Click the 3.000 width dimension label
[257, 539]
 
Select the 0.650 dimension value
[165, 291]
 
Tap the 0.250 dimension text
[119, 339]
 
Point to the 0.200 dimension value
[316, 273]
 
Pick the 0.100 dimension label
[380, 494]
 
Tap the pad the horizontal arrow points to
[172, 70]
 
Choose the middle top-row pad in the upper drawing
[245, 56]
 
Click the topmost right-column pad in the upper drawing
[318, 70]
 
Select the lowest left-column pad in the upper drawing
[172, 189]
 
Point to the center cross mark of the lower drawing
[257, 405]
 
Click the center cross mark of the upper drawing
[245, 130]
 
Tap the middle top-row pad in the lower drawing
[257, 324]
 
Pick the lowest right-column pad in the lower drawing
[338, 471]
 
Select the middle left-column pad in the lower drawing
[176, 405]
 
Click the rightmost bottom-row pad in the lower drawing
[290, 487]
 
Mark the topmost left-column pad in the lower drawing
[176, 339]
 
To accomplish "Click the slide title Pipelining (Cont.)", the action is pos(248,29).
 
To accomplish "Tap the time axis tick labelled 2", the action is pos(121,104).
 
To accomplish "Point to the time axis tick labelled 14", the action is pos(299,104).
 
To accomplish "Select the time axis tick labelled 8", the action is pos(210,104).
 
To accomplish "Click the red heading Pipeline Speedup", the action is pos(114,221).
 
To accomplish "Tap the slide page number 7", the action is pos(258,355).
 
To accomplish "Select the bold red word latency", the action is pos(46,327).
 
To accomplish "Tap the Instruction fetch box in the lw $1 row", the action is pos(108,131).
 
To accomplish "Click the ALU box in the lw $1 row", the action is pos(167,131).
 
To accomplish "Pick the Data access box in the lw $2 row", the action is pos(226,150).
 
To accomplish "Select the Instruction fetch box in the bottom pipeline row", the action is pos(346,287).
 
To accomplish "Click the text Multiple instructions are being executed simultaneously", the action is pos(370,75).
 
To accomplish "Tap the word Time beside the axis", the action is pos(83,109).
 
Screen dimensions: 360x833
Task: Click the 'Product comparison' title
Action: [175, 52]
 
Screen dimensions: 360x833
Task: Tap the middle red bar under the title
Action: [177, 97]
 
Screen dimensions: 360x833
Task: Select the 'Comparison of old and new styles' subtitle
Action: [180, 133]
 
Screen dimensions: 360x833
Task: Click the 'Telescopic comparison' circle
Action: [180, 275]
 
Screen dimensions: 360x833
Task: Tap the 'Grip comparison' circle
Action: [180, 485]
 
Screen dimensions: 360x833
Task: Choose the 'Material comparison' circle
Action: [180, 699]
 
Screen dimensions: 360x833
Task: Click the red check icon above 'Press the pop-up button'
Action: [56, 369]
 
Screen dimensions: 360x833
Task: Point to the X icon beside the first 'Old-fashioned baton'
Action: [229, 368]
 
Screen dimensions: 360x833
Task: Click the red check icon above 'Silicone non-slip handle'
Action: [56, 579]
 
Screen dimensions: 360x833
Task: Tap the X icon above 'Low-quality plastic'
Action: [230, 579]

* **What this task involves**
Copy out all of the data above word for word, keeping every line unchanged.

* **Right answer**
Click the 3.000 width dimension label
[257, 539]
 
Select the 0.650 dimension value
[165, 291]
 
Tap the 0.250 dimension text
[119, 339]
 
Point to the 0.200 dimension value
[316, 273]
 
Pick the 0.100 dimension label
[380, 494]
 
Tap the pad the horizontal arrow points to
[172, 70]
 
Choose the middle top-row pad in the upper drawing
[245, 56]
 
Click the topmost right-column pad in the upper drawing
[318, 70]
 
Select the lowest left-column pad in the upper drawing
[172, 189]
 
Point to the center cross mark of the lower drawing
[257, 405]
 
Click the center cross mark of the upper drawing
[245, 130]
 
Tap the middle top-row pad in the lower drawing
[257, 324]
 
Pick the lowest right-column pad in the lower drawing
[338, 471]
 
Select the middle left-column pad in the lower drawing
[176, 405]
 
Click the rightmost bottom-row pad in the lower drawing
[290, 487]
 
Mark the topmost left-column pad in the lower drawing
[176, 339]
 
To accomplish "Click the slide title Pipelining (Cont.)", the action is pos(248,29).
 
To accomplish "Tap the time axis tick labelled 2", the action is pos(121,104).
 
To accomplish "Point to the time axis tick labelled 14", the action is pos(299,104).
 
To accomplish "Select the time axis tick labelled 8", the action is pos(210,104).
 
To accomplish "Click the red heading Pipeline Speedup", the action is pos(114,221).
 
To accomplish "Tap the slide page number 7", the action is pos(258,355).
 
To accomplish "Select the bold red word latency", the action is pos(46,327).
 
To accomplish "Tap the Instruction fetch box in the lw $1 row", the action is pos(108,131).
 
To accomplish "Click the ALU box in the lw $1 row", the action is pos(167,131).
 
To accomplish "Pick the Data access box in the lw $2 row", the action is pos(226,150).
 
To accomplish "Select the Instruction fetch box in the bottom pipeline row", the action is pos(346,287).
 
To accomplish "Click the text Multiple instructions are being executed simultaneously", the action is pos(370,75).
 
To accomplish "Tap the word Time beside the axis", the action is pos(83,109).
 
Screen dimensions: 360x833
Task: Click the 'Product comparison' title
Action: [175, 52]
 
Screen dimensions: 360x833
Task: Tap the middle red bar under the title
Action: [177, 97]
 
Screen dimensions: 360x833
Task: Select the 'Comparison of old and new styles' subtitle
Action: [180, 133]
 
Screen dimensions: 360x833
Task: Click the 'Telescopic comparison' circle
Action: [180, 275]
 
Screen dimensions: 360x833
Task: Tap the 'Grip comparison' circle
Action: [180, 485]
 
Screen dimensions: 360x833
Task: Choose the 'Material comparison' circle
Action: [180, 699]
 
Screen dimensions: 360x833
Task: Click the red check icon above 'Press the pop-up button'
Action: [56, 369]
 
Screen dimensions: 360x833
Task: Point to the X icon beside the first 'Old-fashioned baton'
Action: [229, 368]
 
Screen dimensions: 360x833
Task: Click the red check icon above 'Silicone non-slip handle'
Action: [56, 579]
 
Screen dimensions: 360x833
Task: Tap the X icon above 'Low-quality plastic'
Action: [230, 579]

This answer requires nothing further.